Assignment:
Look for the word "with" in the records, and copy each line where it appears.

[Stored records]
----------------------------------------

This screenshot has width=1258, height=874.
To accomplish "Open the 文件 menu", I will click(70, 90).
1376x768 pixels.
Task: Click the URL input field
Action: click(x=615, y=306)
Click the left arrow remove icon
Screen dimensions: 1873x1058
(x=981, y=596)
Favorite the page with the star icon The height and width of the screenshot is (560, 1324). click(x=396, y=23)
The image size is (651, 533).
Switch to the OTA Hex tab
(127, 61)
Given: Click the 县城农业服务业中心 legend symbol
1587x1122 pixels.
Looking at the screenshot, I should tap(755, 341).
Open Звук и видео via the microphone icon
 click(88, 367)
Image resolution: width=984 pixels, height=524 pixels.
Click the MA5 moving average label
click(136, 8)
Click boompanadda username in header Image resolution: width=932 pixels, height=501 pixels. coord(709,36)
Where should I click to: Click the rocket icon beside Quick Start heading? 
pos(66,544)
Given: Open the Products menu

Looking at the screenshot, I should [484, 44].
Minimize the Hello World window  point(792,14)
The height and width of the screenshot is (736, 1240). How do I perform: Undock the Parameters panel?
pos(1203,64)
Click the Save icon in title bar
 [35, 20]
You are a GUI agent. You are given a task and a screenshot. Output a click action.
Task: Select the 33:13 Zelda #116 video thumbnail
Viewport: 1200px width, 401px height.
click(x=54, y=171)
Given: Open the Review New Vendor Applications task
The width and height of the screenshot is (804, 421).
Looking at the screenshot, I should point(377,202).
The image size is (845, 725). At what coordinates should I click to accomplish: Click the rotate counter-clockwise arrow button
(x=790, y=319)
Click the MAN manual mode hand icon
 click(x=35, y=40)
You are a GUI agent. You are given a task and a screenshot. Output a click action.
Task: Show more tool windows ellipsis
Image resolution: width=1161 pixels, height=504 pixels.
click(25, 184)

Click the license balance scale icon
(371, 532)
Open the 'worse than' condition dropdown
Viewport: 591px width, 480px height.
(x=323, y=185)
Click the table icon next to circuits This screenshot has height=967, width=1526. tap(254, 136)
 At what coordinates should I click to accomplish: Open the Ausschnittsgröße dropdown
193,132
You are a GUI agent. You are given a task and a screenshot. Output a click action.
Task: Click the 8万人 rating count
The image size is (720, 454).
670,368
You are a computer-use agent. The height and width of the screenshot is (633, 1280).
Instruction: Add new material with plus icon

----------------------------------------

Expected output:
Favorite the page with the star icon The height and width of the screenshot is (560, 1324). click(x=396, y=23)
Instruction: Add new material with plus icon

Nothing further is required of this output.